PROBLEM STATEMENT
Reproduce every line of the data, unchanged, from the one containing "What do you see at coordinates (280, 462)" down to the one containing "This screenshot has width=527, height=516.", including both of those lines.

DATA FOR REVIEW
Start of Block

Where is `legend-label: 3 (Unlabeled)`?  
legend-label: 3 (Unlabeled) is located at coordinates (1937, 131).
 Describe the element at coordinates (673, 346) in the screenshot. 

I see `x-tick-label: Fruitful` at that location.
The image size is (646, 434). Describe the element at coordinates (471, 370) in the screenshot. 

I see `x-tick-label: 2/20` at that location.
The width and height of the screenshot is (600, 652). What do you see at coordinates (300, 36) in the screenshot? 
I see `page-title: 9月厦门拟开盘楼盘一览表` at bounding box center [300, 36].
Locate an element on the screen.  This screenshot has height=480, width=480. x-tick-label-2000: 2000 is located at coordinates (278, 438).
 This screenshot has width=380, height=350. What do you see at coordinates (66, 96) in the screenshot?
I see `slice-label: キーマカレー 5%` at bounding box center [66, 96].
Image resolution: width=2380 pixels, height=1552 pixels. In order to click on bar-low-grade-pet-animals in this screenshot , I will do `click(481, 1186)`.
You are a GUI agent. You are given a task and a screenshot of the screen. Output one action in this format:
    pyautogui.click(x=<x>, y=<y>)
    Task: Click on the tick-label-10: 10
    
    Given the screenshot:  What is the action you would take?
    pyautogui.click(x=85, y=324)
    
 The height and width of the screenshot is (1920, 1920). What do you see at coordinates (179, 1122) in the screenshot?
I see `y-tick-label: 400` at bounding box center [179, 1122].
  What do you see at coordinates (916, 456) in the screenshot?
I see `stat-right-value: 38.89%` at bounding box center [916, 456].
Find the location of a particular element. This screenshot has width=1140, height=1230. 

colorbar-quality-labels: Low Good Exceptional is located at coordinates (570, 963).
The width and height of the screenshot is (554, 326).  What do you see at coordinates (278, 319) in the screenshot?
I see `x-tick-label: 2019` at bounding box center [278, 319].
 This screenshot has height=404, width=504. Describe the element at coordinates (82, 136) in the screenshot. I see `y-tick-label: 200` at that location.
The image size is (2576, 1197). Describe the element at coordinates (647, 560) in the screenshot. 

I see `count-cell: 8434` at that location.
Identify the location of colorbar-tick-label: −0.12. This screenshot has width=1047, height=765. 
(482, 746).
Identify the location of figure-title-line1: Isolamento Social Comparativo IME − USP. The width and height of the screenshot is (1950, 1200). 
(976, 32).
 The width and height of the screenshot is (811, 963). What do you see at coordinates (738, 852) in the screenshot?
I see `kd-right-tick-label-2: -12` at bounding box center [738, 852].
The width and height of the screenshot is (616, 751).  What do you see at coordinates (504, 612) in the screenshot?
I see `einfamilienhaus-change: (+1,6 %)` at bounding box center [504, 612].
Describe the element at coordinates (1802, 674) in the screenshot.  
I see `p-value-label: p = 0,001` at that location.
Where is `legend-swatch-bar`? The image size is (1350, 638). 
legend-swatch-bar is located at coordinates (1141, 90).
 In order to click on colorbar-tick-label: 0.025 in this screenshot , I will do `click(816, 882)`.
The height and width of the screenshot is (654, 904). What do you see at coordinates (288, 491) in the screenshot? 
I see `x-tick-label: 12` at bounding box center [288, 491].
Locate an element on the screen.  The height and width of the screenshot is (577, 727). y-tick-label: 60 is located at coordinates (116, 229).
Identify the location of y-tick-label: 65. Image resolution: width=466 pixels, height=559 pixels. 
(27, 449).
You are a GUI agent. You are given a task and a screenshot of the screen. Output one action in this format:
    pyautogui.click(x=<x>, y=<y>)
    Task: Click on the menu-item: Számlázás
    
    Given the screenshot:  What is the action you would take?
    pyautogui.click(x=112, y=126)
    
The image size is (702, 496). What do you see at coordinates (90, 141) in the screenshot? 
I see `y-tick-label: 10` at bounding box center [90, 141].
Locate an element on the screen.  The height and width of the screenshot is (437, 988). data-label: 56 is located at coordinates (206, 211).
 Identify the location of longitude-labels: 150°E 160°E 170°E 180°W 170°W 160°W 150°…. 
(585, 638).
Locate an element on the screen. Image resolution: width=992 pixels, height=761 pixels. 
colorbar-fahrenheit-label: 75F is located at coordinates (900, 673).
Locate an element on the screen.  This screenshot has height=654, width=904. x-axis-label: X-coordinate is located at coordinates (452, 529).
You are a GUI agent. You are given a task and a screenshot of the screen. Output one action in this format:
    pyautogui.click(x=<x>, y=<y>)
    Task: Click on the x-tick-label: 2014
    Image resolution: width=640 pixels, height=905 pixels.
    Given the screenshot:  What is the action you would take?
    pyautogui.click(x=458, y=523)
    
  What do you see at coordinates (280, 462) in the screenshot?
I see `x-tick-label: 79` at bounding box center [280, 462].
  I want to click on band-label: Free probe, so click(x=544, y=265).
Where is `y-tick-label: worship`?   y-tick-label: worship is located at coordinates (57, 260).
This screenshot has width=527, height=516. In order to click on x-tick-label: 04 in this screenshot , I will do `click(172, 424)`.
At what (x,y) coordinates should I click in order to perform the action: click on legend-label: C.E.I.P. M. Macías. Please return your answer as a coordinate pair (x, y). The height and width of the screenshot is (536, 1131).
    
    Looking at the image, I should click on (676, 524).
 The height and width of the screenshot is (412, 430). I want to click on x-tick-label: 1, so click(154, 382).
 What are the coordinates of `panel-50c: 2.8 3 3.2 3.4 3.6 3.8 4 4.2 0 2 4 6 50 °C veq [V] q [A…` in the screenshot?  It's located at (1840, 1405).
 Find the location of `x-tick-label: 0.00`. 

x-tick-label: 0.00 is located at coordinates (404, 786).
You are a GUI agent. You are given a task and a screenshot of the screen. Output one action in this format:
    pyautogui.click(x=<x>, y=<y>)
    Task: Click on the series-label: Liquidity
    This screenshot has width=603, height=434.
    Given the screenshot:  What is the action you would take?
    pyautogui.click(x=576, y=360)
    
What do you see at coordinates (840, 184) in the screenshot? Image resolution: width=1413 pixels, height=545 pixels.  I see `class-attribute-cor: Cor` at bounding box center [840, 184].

End of Block

SOLVED EXERCISE
  What do you see at coordinates (280, 462) in the screenshot?
I see `x-tick-label: 79` at bounding box center [280, 462].
  I want to click on band-label: Free probe, so click(x=544, y=265).
Where is `y-tick-label: worship`?   y-tick-label: worship is located at coordinates (57, 260).
This screenshot has width=527, height=516. In order to click on x-tick-label: 04 in this screenshot , I will do `click(172, 424)`.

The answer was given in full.